Strength and Limitation

The study could serve as a foundation for future research, particularly considering the limited number of similar studies conducted in Ethiopia. However, the use of dichotomous Likert data might result in the loss of information, as the nuances between each choice cannot be fully captured. Additionally, the data collection method through structured interviews could introduce response bias and interviewer bias, potentially influencing the study’s outcomes. These limitations should be acknowledged and addressed in future studies to enhance the validity of the findings.

Conclusion

Overall, the level of satisfaction among families is positive. However, satisfaction levels were lower regarding the care for the family and their involvement in decision-making processes. Additionally, families reported the lowest satisfaction levels with the ICU waiting environment and the provision of spiritual support.

Certain demographic factors were associated with varying levels of satisfaction. Older age, lower educational attainment, and improvement in the patient’s condition were correlated with higher satisfaction levels. Conversely, families with patients on mechanical ventilators and those with previous ICU experience reported lower levels of satisfaction.

Recommendation

The overall satisfaction level in this study appears to be lower compared to other studies. To enhance family satisfaction, healthcare providers should focus on several key areas:

Effective Communication: Healthcare providers should communicate regularly and effectively with family members, ensuring they are informed about the patient’s condition and treatment plan.

Involvement in Decision-Making: Family members should be actively involved in the decision-making process regarding the patient’s care. This can help empower families and ensure their preferences are considered.

Education and Support: Providing education to family members about the patient’s condition, treatment plan, and post-discharge care can help alleviate anxiety and enhance their ability to support the patient.

Improving ICU Waiting Environment: Preparation of the waiting room and providing basic supplies for families in the ICU can contribute to a more comfortable and supportive environment for families.

Training for Healthcare Professionals: Healthcare professionals should undergo training on family-centered care and communication skills to better engage with and support family members during their loved ones' hospitalization.

Abbreviations

FS, Family satisfaction; ICU, Intensive care unit; MICU, Medical intensive care unit; MV, Mechanical ventilator; NICU, Neurological intensive care unit; PICU, Pediatric intensive care unit; SICU, Surgical intensive care unit.

Data Sharing Statement

All data generated or analyzed during this study were included in this published article and available on request.

Ethics Approval and Consent to Participate

Ethical clearance was obtained from the Institutional Ethics Review Committee from the university of Gondar School of Medicine's ethical review board with letter number 06/01/4097/2015. All information were kept confidential and no individual identifier was collected.
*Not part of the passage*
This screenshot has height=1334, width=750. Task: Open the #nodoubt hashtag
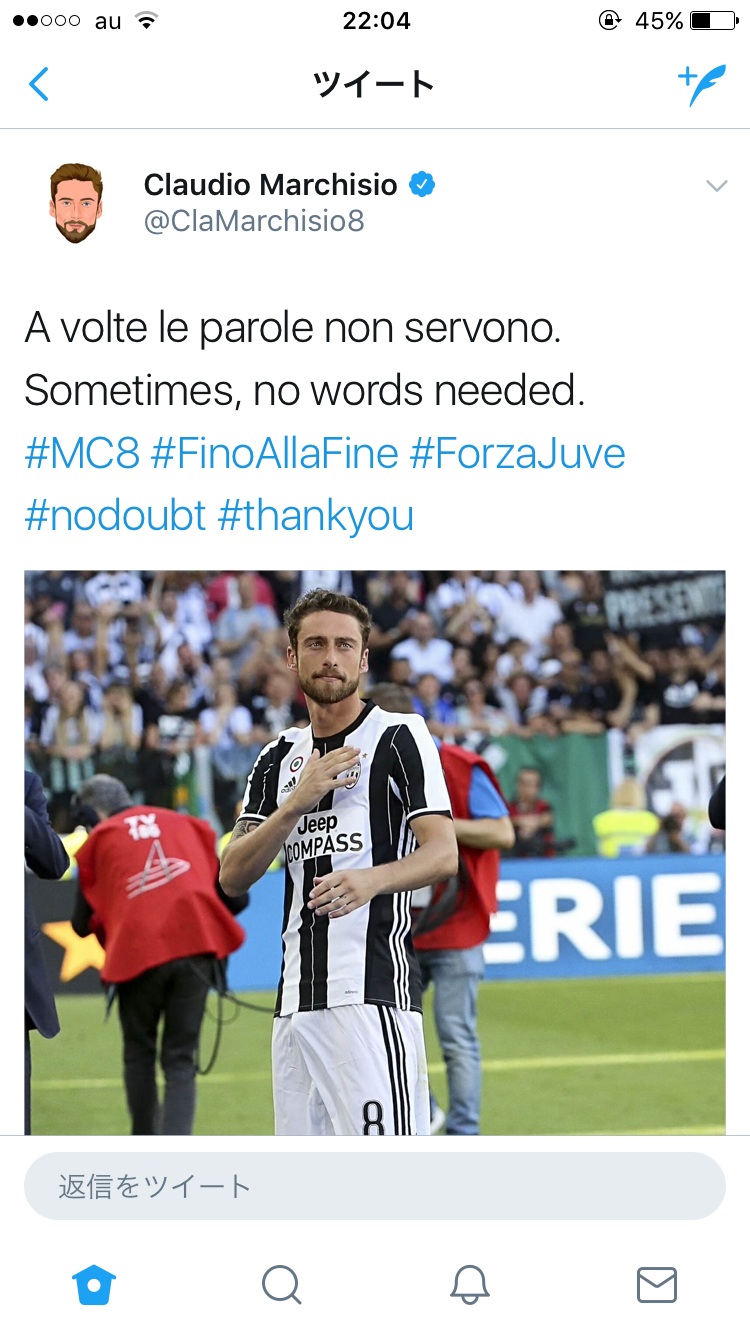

The aim of the study was explained to the participants, and informed consent was obtained. Anyone not volunteering for participation is informed that they have the full right not to participate or stop at any time. We have confirmed that our study complies with the Declaration of Helsinki.

Ethical Consideration

Ethical clearance for this study was granted by the Ethical Review Committee of the School of Medicine and Health Sciences, College of Medicine, University of Gondar (UOG). Prior to participation, each study subject provided oral informed consent after receiving a thorough explanation of the study’s objectives, purpose, and their right to refuse participation. Confidentiality measures were implemented to ensure the privacy and anonymity of participants’ information.

Acknowledgment

We express our sincere gratitude to our colleagues for their invaluable contributions, whether direct or indirect, to the development of this study. Additionally, we extend our heartfelt thanks to the study participants for graciously agreeing to participate in our research. Their willingness to contribute has been instrumental in the advancement of our work.

Funding

University of Gondar.

Disclosure

The authors declared that they have no competing interests.